NCHR Comments on USPSTF’s Draft Research Plan for Colorectal Cancer: Screening

National Center for Health Research: January 30, 2019

National Center for Health Research’s Public Comments on
the USPSTF’s Draft Research Plan for Colorectal Cancer: Screening

Thank you for the opportunity to share our views regarding U.S. Preventive Services Task Force (USPSTF)’s draft research plan regarding screening for colorectal cancer. The National Center for Health Research is a nonprofit think tank that conducts, analyzes, and scrutinizes research on a range of health issues, with particular focus on which prevention strategies and treatments are most effective for which patients and consumers. We do not accept funding from companies that make products that are the subject of our work, so we have no conflicts of interest.

The USPSTF last reviewed the literature in 2016 and provided an “A” grade for colorectal cancer screenings in adults aged 50 to 75 at average risk.1 It did not provide recommendations for particular stool-based, direct visualization, or serum screening tests, leaving the choice to be based on the balance of benefits, risks and preferences of the clinician and patient. However, recent studies based on the National Cancer Institute’s Surveillance, Epidemiology, and End Results (SEER) Program indicates that the rates of colorectal cancer are increasing among adults in their 40s.2  In response to that research, in 2018 the American Cancer Society released new guidelines recommending that adults at average risk for colorectal cancer begin screening at 45 years of age.3 In addition, the U.S Multi-Society Task Force on Colorectal Cancer supports screening African Americans for colorectal cancer beginning at age 45.4

We support the efforts of the USPSTF to carefully draft a research plan to guide the systematic review of available evidence for colorectal cancer screenings to reduce rates of colorectal cancer mortality. We also strongly support the efforts of the USPSTF to review the evidence regarding the harms and benefits of specific types of colorectal cancer screenings, and how they vary by age, sex, and race/ethnicity.

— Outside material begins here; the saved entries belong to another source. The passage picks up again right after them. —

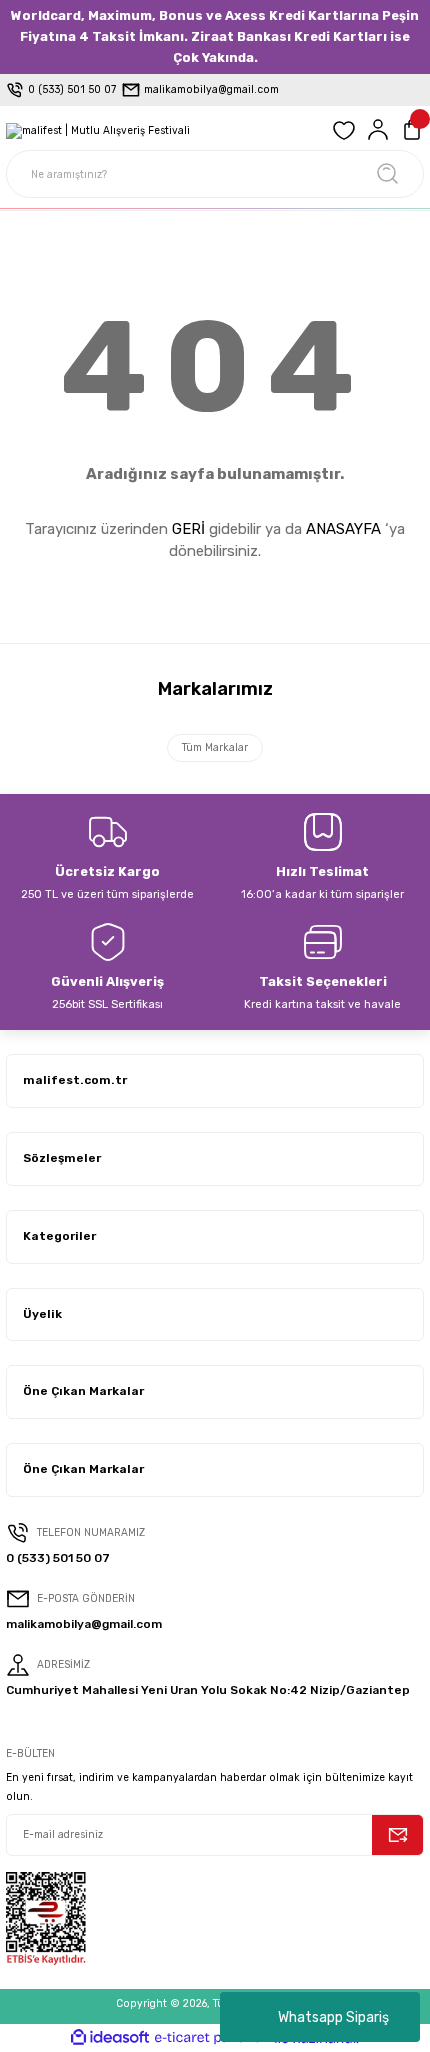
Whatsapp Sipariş (333, 2017)
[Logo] (98, 130)
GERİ (188, 529)
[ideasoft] (110, 2038)
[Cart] (412, 130)
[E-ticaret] (212, 2037)
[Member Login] (378, 130)
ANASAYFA (343, 529)
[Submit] (398, 1835)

The draft research plan is specifically for average-risk adults, with adults at higher risk intentionally excluded. It is essential that the USPSTF always clearly specify whether recommendations are aimed only at individuals at average-risk.

We commend inclusion of the proposed contextual questions to determine what tools exist to assess the risk of colorectal cancer in the average-risk population. However, we strongly urge that these tools also be explicit regarding the impact of race/ethnicity, sex, and age, because those traits can affect the development of colorectal cancer as well as mortality.

While we understand that screening recommendations for high-risk individuals might differ from those for average-risk individuals, it is not clear why the draft research plan excludes all studies based on high-risk individuals.  Such studies could have important implications for the effectiveness or safety of screening methods for average-risk individuals.  This decision should be clarified or reconsidered.

We disagree with the plan to exclude the analysis of minor harms that affect screening behaviors and compliance with screening guidelines, such as physical discomfort and convenience.  Preparation for colonoscopy is the subject of considerable criticism and even derision.  As a result, it is essential to consider avoidance behaviors that result from minor harms.

We also urge that the analyses include studies of the potential harms of false positives that result in unnecessary colonoscopies or polypectomy.

We commend the inclusion of demographic subgroup analyses for screening program effectiveness, screening test accuracy, and harms.  We urge that these be analyzed in terms of whether the screening tests have benefits that outweigh the risks for each subgroup, rather than compare which subgroup has the best outcomes compared to other subgroups.  What matters to patients is whether the screening test is safe and effective for patients like them, not whether there are other types of patients for whom some tests are better.

In conclusion, we strongly support the USPSTF’s efforts to update recommendations for different types of colorectal cancer screening for different demographic subgroups, as well as their broader efforts to improve the health of all Americans by making evidence-based recommendations about clinical preventive services.

Thank you for the opportunity to comment on this issue.

The National Center for Health Research can be reached through Stephanie Fox-Rawlings, PhD at


  1. Final Recommendation Statement: Colorectal Cancer: Screening. U.S. Preventive Services Task Force. June 2017.
  2. Siegel RL, Fedewa SA, Anderson WF, et al. Colorectal cancer incidence patterns in the United States, 1974–2013. JNCI: Journal of the National Cancer Institute. 2017. 109(8).
  3. Smith RA, Andrews KS, Brooks D, et al. Cancer screening in the United States, 2018: A review of current American Cancer Society guidelines and current issues in cancer screening. CA: A Cancer Journal for Clinicians. 68(4):297-316.
  4. Rex DK, Boland CR, Dominitz JA, et al. Colorectal cancer screening: Recommendations for physicians and patients from the US Multi-Society Task Force on Colorectal Cancer. The American Journal of Gastroenterology. 112(7):1016-1030.